(ЗАДАНИЯ И УПРАЖНЕНИЯ):
a: Укажите имя и фамилию пастуха из «Веселых ребят», о котором говорится в представленном тексте.
b: Переведите на английский язык следующее предложение из представленного текста: «Песни о любви тесно связаны с сюжетом картины».
c: Процитируйте фрагмент представленного текста от слов "И любят песню большие" до слов "нигде не пропадет." включительно.

(ПРЕДСТАВЛЕННЫЙ ТЕКСТ):
Как устроены «сталинские музкомедии» и при чем тут госсмех, джаз и Шостакович? Объясняют культурологи

Смех принято считать стихийной вещью и символом свободы. Но юмор вполне может служить и государственным интересам — якобы свидетельством того, что «жить стало лучше, жить стало веселее». Как именно это происходит, рассказывается в книге Евгения Добренко и Натальи Джонссон-Скрадоль «Госсмех. Сталинизм и комическое», которая выходит в издательстве «Новое литературное обозрение». Публикуем отрывок из нее — про музыкальные комедии 1930-х «Веселые ребята» и «Волга-Волга».

«Новое литературное обозрение»

Настоящая музыка для «широких масс трудящихся» (Джаз)

Три песни «вышли в жизнь» из «Веселых ребят» (1934). В одной из них говорится о песне, в двух других — о любви. Обе песни о любви — грустные, песня о песне — бравурная. Песни о любви тесно связаны с сюжетом картины. Песня о песне носит более общий характер и, в отличие от любовных песен, говорит обо «всех нас», обращена «ко всем». Ее герой явлен во множественном числе — «мы»:

Легко на сердце от песни веселой,

Она скучать не дает никогда.

И любят песню деревни и села,

И любят песню большие города.

Нам песня жить и любить помогает,

Она, как друг, и зовет, и ведет.

И тот, кто с песней по жизни шагает,

Тот никогда и нигде не пропадет.

Мы будем петь и смеяться, как дети,

Среди упорной борьбы и труда,

Ведь мы такими родились на свете,

Что не сдаемся нигде и никогда.

Песня эта передает только настроение, не становясь стержнем сюжета (как впоследствии в «Волге-Волге»). Пастух Костя Потехин не просто хорошо поет, но и берет уроки игры на скрипке, он «Бетховена прорабатывает». Его первое выступление «в сюртуке перед публикой» оборачивается конфузом. Но дело тут не только в том, что Костино стадо вошло в дом, устроив там «карнавал животных». Отдыхающие «Черного лебедя», видевшие в пастухе Косте парагвайского дирижера Коста Франкини, приняли его игру на дудке (а вовсе не на скрипке) поначалу восторженно, и только узнав, что он пастух, выгнали его из дома. «Пастуху не о чем говорить с моей дочерью», — заявляет мать «певицы Елены». Елена и ее окружающие не в состоянии оценить искусства Кости. Это дано только домработнице Дуне. Костя любит Елену, Дуня любит Костю. Пастух не может поначалу разглядеть «мещанства» Лены, но ошибка будет исправлена в конце. Любовный сюжет и музыкальный не просто сопровождают друг друга, но мотивируют: Елена бездарна, Дуня талантлива.

(ПРЕДСТАВЛЕННЫЙ МАТЕРИАЛ):
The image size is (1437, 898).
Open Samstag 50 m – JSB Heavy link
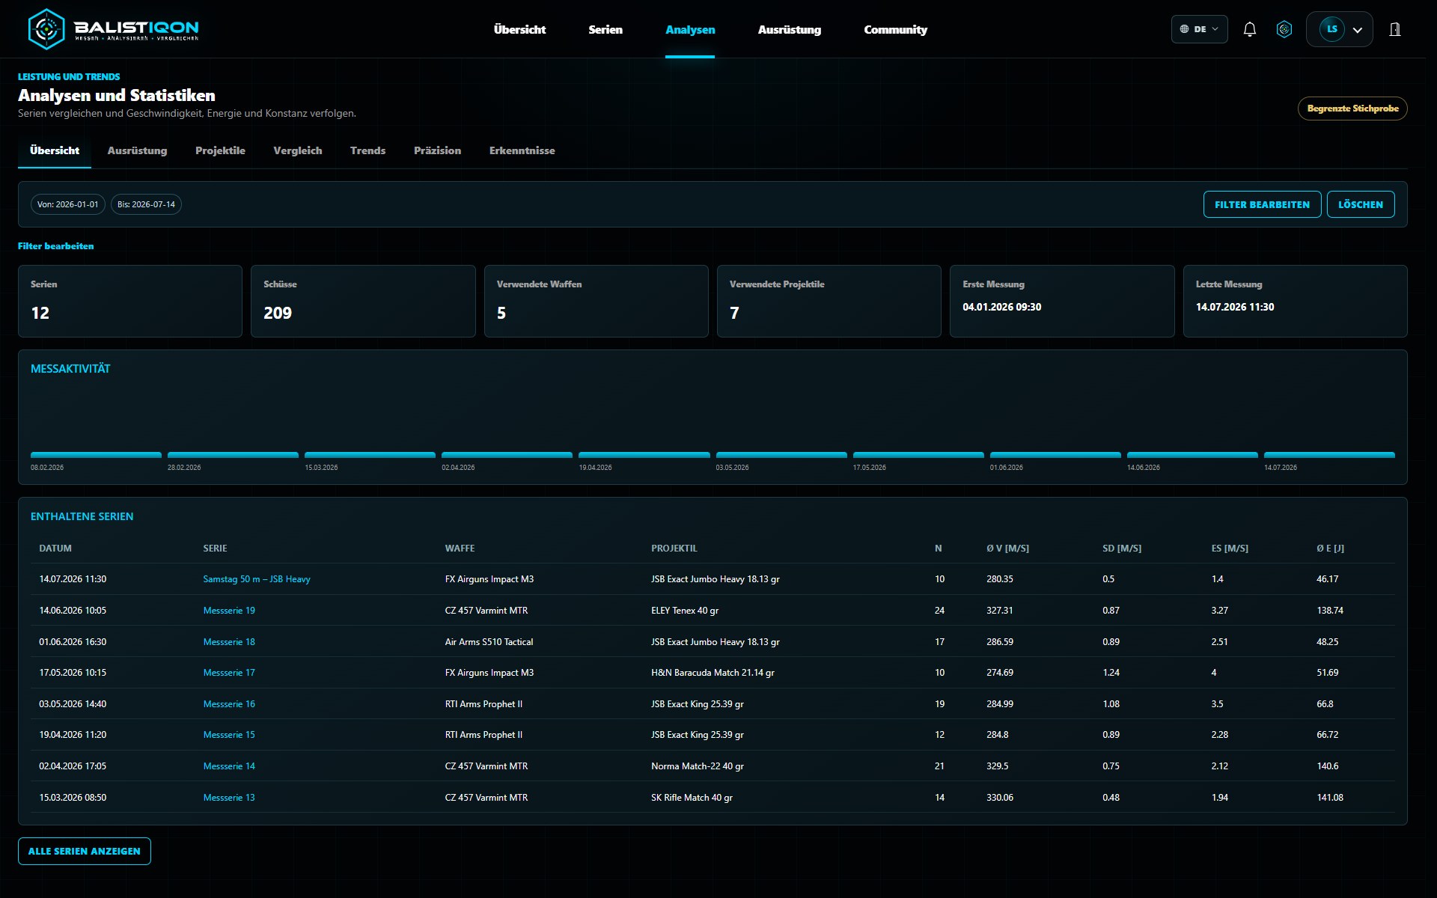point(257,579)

...

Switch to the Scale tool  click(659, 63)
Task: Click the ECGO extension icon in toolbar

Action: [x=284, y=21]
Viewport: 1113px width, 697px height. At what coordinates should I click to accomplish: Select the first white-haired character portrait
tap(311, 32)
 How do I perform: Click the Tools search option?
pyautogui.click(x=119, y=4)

(ОТВЕТЫ К ЗАДАНИЯМ):
a: Костя Потехин.

b: The love songs are closely tied to the plot of the film.

c:
И любят песню большие города.

Нам песня жить и любить помогает,

Она, как друг, и зовет, и ведет.

И тот, кто с песней по жизни шагает,

Тот никогда и нигде не пропадет.